Many psychologists choosing to work in a rural setting need to negotiate a delicate balance between their specialty setting and the APA ethics code, which was written within an urban context. The APA ethics code is not only important in directing professional behavior, it provides psychologists with a unified professional identity. While there has been some call to write a rural-specific ethics code, creating separate ethics codes tailored to each specialty practice within psychology has the potential to harm the profession as a whole. As such, rural psychologists must find creative ways to maintain adherence to the code of ethics, especially in most likely areas of difficulty: managing potential unavoidable dual relationships, navigating community contacts, and protecting confidentiality related to incidental exposure/contacts (such as visibility of practitioner’s office),
Part of the informed consent processes in a rural community might include discussions about how to handle unavoidable dual roles and likely community contacts. For example, it’s more likely the psychologist’s and patient’s children attend school together at the only elementary school in the area. When the psychologist is the only resource for hundreds of miles referring to another clinician may not be feasible. Patients should be aware of predictable/obvious situations in which they may encounter therapists, and some discussion of how boundaries will be managed in those situations may be necessary.
Additionally, a frank discussion about how the patient prefers community contacts to be handled would be advisable. The patient may prefer that the psychologist not interact with them in order to preserve confidentiality. Conversely, some patients may not understand that a boundary exists during community contact and therapeutic issues cannot be discussed outside of therapy. Without a proactive discussion, these issues can become ethically and therapeutically problematic.
Rural psychologists have many considerations when it comes to protecting patient confidentiality. The location of the psychologist’s office must be considered in towns where many people know one another. Patients may become leery of obtaining treatment if the office is in an easily visible area. When patients know one another, the psychologist may have to manage their own reactions when a patient discloses information about someone else the psychologist is treating, or people the psychologist knows personally and socially. This information, while confidential to the original patient most certainly could affect the psychologist’s work with additional patients, and place some burden on personal interactions as well.

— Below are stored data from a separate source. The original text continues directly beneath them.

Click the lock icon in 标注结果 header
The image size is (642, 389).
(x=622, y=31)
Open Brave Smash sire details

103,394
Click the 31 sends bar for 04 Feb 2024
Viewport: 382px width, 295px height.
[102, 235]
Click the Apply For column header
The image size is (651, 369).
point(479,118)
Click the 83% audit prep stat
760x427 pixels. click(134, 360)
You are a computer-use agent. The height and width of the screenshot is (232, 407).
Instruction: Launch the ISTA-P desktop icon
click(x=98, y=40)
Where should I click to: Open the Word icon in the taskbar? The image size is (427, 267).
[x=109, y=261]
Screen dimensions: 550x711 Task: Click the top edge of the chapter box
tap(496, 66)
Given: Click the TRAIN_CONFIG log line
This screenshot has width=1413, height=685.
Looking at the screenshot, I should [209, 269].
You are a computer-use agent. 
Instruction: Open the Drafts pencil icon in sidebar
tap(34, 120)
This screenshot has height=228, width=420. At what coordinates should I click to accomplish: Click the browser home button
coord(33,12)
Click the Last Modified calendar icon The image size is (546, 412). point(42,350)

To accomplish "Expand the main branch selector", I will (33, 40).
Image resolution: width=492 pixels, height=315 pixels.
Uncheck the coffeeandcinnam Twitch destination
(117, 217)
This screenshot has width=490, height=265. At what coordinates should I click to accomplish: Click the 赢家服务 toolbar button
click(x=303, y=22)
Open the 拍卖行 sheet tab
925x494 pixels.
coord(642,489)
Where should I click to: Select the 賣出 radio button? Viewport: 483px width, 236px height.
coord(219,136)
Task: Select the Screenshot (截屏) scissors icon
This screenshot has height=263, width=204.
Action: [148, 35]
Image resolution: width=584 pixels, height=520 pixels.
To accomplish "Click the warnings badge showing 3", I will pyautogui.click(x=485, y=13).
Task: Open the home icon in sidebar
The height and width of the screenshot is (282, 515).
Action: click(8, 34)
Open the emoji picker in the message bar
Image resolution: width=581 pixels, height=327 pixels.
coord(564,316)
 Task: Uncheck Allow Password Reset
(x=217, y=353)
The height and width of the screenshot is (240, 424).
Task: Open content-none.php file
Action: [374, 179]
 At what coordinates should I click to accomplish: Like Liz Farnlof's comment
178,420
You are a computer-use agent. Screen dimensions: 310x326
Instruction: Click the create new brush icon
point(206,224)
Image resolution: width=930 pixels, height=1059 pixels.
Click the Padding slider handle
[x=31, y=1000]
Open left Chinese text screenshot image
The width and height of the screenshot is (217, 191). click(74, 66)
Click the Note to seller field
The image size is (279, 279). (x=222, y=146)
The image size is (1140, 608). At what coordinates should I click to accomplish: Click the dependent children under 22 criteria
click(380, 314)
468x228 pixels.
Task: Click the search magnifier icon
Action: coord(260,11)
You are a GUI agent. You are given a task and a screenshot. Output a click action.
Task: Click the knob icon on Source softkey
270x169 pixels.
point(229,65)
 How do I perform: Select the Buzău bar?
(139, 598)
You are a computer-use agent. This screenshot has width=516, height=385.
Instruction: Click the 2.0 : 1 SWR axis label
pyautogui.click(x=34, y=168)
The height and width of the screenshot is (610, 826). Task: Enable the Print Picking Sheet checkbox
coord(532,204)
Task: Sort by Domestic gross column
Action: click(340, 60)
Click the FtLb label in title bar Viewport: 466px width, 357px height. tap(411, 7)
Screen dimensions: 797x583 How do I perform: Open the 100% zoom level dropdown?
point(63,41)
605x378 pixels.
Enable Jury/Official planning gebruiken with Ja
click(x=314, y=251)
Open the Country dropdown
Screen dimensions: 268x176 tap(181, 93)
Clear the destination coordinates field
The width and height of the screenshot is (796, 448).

There are of course many other dilemmas that may affect rural psychologists and their practices. Above all, the well-being of the patient and psychologist should guide decisions. Psychologists may consider patients first, but it is crucial they also weigh how handling ethical problems could affect their quality of life in a small community. Having a patient you know is angry with you and has an unpaid bill attending your church is certainly a possibility in a small rural town! Creativity and proactive management are likely to be the best options for management of these issues.
American Psychological Association. (2010). Ethical principles of psychologists and code of conduct. Retrieved from http://apa.org/ethics/code/index.aspx
Smalley, K. B., Rainer, J., & Warren, J. (2012). Rural Mental Health : Issues, Policies, and Best Practices. New York: Springer Publishing Company.